- _Element and text position data_:
- - - -
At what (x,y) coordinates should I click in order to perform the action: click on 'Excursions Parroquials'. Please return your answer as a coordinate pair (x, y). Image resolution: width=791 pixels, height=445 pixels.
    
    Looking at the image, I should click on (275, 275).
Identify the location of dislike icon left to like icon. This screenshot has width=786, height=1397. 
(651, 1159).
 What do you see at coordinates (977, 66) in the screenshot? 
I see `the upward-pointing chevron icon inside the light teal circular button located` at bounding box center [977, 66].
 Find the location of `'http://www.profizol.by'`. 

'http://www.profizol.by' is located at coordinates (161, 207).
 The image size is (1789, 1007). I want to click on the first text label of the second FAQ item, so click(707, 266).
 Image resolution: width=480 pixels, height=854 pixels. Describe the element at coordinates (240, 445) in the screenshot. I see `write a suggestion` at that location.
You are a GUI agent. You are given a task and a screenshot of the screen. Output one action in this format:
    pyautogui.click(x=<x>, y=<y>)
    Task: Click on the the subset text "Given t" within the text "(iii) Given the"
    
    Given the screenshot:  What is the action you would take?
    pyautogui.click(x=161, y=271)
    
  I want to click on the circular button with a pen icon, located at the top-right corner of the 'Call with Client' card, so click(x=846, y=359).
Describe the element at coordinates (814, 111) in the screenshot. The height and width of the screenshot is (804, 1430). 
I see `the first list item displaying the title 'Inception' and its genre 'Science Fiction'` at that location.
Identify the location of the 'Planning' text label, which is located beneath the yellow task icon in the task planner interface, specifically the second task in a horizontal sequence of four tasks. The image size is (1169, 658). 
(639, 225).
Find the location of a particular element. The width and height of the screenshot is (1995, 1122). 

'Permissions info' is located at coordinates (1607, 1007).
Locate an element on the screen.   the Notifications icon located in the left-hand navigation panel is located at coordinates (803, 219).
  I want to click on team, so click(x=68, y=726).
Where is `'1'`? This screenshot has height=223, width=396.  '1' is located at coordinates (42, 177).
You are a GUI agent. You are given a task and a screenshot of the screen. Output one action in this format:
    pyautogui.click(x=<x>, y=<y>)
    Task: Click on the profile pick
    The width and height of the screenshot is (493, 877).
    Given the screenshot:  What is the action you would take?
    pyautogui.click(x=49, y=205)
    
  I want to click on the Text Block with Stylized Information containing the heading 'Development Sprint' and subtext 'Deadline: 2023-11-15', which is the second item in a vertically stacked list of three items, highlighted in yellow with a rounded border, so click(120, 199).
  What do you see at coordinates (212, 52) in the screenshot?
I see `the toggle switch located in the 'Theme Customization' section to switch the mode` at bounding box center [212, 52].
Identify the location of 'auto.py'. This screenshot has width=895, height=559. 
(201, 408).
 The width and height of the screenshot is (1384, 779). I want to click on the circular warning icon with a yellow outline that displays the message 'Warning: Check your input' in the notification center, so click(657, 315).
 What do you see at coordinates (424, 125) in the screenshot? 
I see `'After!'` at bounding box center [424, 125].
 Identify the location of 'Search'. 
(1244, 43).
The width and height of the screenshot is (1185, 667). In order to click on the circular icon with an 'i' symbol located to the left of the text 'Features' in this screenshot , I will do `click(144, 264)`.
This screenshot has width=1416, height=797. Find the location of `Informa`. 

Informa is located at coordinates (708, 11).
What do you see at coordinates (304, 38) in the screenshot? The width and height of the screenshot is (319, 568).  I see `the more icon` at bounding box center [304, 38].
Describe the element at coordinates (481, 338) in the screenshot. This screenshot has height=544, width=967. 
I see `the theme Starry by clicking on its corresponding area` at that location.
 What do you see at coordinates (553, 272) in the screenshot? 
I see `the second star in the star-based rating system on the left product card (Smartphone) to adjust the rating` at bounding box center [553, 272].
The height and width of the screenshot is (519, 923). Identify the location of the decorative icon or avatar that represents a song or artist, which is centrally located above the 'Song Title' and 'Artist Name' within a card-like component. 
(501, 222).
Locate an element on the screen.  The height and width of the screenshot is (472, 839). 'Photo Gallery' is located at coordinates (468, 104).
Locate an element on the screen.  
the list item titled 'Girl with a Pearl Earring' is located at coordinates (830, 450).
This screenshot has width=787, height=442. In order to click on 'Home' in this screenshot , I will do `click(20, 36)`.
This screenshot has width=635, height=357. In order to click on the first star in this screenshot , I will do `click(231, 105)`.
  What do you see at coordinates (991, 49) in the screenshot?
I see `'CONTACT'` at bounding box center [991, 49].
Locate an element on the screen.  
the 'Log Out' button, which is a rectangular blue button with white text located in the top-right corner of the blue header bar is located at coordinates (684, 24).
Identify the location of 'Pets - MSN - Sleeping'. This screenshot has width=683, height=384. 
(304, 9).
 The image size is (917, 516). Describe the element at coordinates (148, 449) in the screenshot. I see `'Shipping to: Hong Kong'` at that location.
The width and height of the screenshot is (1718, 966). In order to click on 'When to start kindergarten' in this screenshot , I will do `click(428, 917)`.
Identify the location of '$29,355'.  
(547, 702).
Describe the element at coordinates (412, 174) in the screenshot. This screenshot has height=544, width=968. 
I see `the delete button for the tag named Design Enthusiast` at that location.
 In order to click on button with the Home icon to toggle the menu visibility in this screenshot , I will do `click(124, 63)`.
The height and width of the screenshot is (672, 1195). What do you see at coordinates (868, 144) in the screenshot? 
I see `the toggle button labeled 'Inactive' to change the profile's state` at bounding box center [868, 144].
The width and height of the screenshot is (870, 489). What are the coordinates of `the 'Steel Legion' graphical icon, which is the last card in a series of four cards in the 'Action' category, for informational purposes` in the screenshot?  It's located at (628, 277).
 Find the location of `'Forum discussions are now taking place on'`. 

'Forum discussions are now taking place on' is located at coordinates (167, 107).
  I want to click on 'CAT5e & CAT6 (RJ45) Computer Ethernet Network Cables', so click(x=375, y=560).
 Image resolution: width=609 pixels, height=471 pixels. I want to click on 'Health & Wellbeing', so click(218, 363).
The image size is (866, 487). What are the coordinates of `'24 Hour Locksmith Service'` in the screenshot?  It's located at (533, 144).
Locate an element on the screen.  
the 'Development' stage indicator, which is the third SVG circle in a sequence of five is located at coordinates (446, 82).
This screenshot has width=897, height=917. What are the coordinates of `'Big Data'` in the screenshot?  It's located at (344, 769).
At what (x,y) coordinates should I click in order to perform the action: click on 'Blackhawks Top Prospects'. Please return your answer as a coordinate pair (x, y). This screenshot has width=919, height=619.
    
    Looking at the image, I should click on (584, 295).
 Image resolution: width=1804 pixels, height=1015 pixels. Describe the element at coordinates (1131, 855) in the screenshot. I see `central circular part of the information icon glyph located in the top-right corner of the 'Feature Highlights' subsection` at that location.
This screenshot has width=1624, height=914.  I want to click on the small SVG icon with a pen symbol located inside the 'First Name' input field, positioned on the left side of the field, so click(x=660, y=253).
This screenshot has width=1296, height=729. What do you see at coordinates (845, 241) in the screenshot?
- - - -
- _What the task requires_: Change "coordinate pair" to "point" throughout the rows above, leaving everything else as it stands.

- _Worked solution_:
At what (x,y) coordinates should I click in order to perform the action: click on 'Excursions Parroquials'. Please return your answer as a point (x, y). Image resolution: width=791 pixels, height=445 pixels.
    
    Looking at the image, I should click on (275, 275).
Identify the location of dislike icon left to like icon. This screenshot has width=786, height=1397. 
(651, 1159).
 What do you see at coordinates (977, 66) in the screenshot? 
I see `the upward-pointing chevron icon inside the light teal circular button located` at bounding box center [977, 66].
 Find the location of `'http://www.profizol.by'`. 

'http://www.profizol.by' is located at coordinates (161, 207).
 The image size is (1789, 1007). I want to click on the first text label of the second FAQ item, so click(707, 266).
 Image resolution: width=480 pixels, height=854 pixels. Describe the element at coordinates (240, 445) in the screenshot. I see `write a suggestion` at that location.
You are a GUI agent. You are given a task and a screenshot of the screen. Output one action in this format:
    pyautogui.click(x=<x>, y=<y>)
    Task: Click on the the subset text "Given t" within the text "(iii) Given the"
    
    Given the screenshot:  What is the action you would take?
    pyautogui.click(x=161, y=271)
    
  I want to click on the circular button with a pen icon, located at the top-right corner of the 'Call with Client' card, so click(x=846, y=359).
Describe the element at coordinates (814, 111) in the screenshot. The height and width of the screenshot is (804, 1430). 
I see `the first list item displaying the title 'Inception' and its genre 'Science Fiction'` at that location.
Identify the location of the 'Planning' text label, which is located beneath the yellow task icon in the task planner interface, specifically the second task in a horizontal sequence of four tasks. The image size is (1169, 658). 
(639, 225).
Find the location of a particular element. The width and height of the screenshot is (1995, 1122). 

'Permissions info' is located at coordinates (1607, 1007).
Locate an element on the screen.   the Notifications icon located in the left-hand navigation panel is located at coordinates (803, 219).
  I want to click on team, so click(x=68, y=726).
Where is `'1'`? This screenshot has height=223, width=396.  '1' is located at coordinates (42, 177).
You are a GUI agent. You are given a task and a screenshot of the screen. Output one action in this format:
    pyautogui.click(x=<x>, y=<y>)
    Task: Click on the profile pick
    The width and height of the screenshot is (493, 877).
    Given the screenshot:  What is the action you would take?
    pyautogui.click(x=49, y=205)
    
  I want to click on the Text Block with Stylized Information containing the heading 'Development Sprint' and subtext 'Deadline: 2023-11-15', which is the second item in a vertically stacked list of three items, highlighted in yellow with a rounded border, so click(120, 199).
  What do you see at coordinates (212, 52) in the screenshot?
I see `the toggle switch located in the 'Theme Customization' section to switch the mode` at bounding box center [212, 52].
Identify the location of 'auto.py'. This screenshot has width=895, height=559. 
(201, 408).
 The width and height of the screenshot is (1384, 779). I want to click on the circular warning icon with a yellow outline that displays the message 'Warning: Check your input' in the notification center, so click(657, 315).
 What do you see at coordinates (424, 125) in the screenshot? 
I see `'After!'` at bounding box center [424, 125].
 Identify the location of 'Search'. 
(1244, 43).
The width and height of the screenshot is (1185, 667). In order to click on the circular icon with an 'i' symbol located to the left of the text 'Features' in this screenshot , I will do `click(144, 264)`.
This screenshot has width=1416, height=797. Find the location of `Informa`. 

Informa is located at coordinates (708, 11).
What do you see at coordinates (304, 38) in the screenshot? The width and height of the screenshot is (319, 568).  I see `the more icon` at bounding box center [304, 38].
Describe the element at coordinates (481, 338) in the screenshot. This screenshot has height=544, width=967. 
I see `the theme Starry by clicking on its corresponding area` at that location.
 What do you see at coordinates (553, 272) in the screenshot? 
I see `the second star in the star-based rating system on the left product card (Smartphone) to adjust the rating` at bounding box center [553, 272].
The height and width of the screenshot is (519, 923). Identify the location of the decorative icon or avatar that represents a song or artist, which is centrally located above the 'Song Title' and 'Artist Name' within a card-like component. 
(501, 222).
Locate an element on the screen.  The height and width of the screenshot is (472, 839). 'Photo Gallery' is located at coordinates (468, 104).
Locate an element on the screen.  
the list item titled 'Girl with a Pearl Earring' is located at coordinates (830, 450).
This screenshot has width=787, height=442. In order to click on 'Home' in this screenshot , I will do `click(20, 36)`.
This screenshot has width=635, height=357. In order to click on the first star in this screenshot , I will do `click(231, 105)`.
  What do you see at coordinates (991, 49) in the screenshot?
I see `'CONTACT'` at bounding box center [991, 49].
Locate an element on the screen.  
the 'Log Out' button, which is a rectangular blue button with white text located in the top-right corner of the blue header bar is located at coordinates (684, 24).
Identify the location of 'Pets - MSN - Sleeping'. This screenshot has width=683, height=384. 
(304, 9).
 The image size is (917, 516). Describe the element at coordinates (148, 449) in the screenshot. I see `'Shipping to: Hong Kong'` at that location.
The width and height of the screenshot is (1718, 966). In order to click on 'When to start kindergarten' in this screenshot , I will do `click(428, 917)`.
Identify the location of '$29,355'.  
(547, 702).
Describe the element at coordinates (412, 174) in the screenshot. This screenshot has height=544, width=968. 
I see `the delete button for the tag named Design Enthusiast` at that location.
 In order to click on button with the Home icon to toggle the menu visibility in this screenshot , I will do `click(124, 63)`.
The height and width of the screenshot is (672, 1195). What do you see at coordinates (868, 144) in the screenshot? 
I see `the toggle button labeled 'Inactive' to change the profile's state` at bounding box center [868, 144].
The width and height of the screenshot is (870, 489). What are the coordinates of `the 'Steel Legion' graphical icon, which is the last card in a series of four cards in the 'Action' category, for informational purposes` in the screenshot?  It's located at (628, 277).
 Find the location of `'Forum discussions are now taking place on'`. 

'Forum discussions are now taking place on' is located at coordinates (167, 107).
  I want to click on 'CAT5e & CAT6 (RJ45) Computer Ethernet Network Cables', so click(x=375, y=560).
 Image resolution: width=609 pixels, height=471 pixels. I want to click on 'Health & Wellbeing', so click(218, 363).
The image size is (866, 487). What are the coordinates of `'24 Hour Locksmith Service'` in the screenshot?  It's located at (533, 144).
Locate an element on the screen.  
the 'Development' stage indicator, which is the third SVG circle in a sequence of five is located at coordinates (446, 82).
This screenshot has width=897, height=917. What are the coordinates of `'Big Data'` in the screenshot?  It's located at (344, 769).
At what (x,y) coordinates should I click in order to perform the action: click on 'Blackhawks Top Prospects'. Please return your answer as a point (x, y). This screenshot has width=919, height=619.
    
    Looking at the image, I should click on (584, 295).
 Image resolution: width=1804 pixels, height=1015 pixels. Describe the element at coordinates (1131, 855) in the screenshot. I see `central circular part of the information icon glyph located in the top-right corner of the 'Feature Highlights' subsection` at that location.
This screenshot has width=1624, height=914.  I want to click on the small SVG icon with a pen symbol located inside the 'First Name' input field, positioned on the left side of the field, so click(x=660, y=253).
This screenshot has width=1296, height=729. What do you see at coordinates (845, 241) in the screenshot?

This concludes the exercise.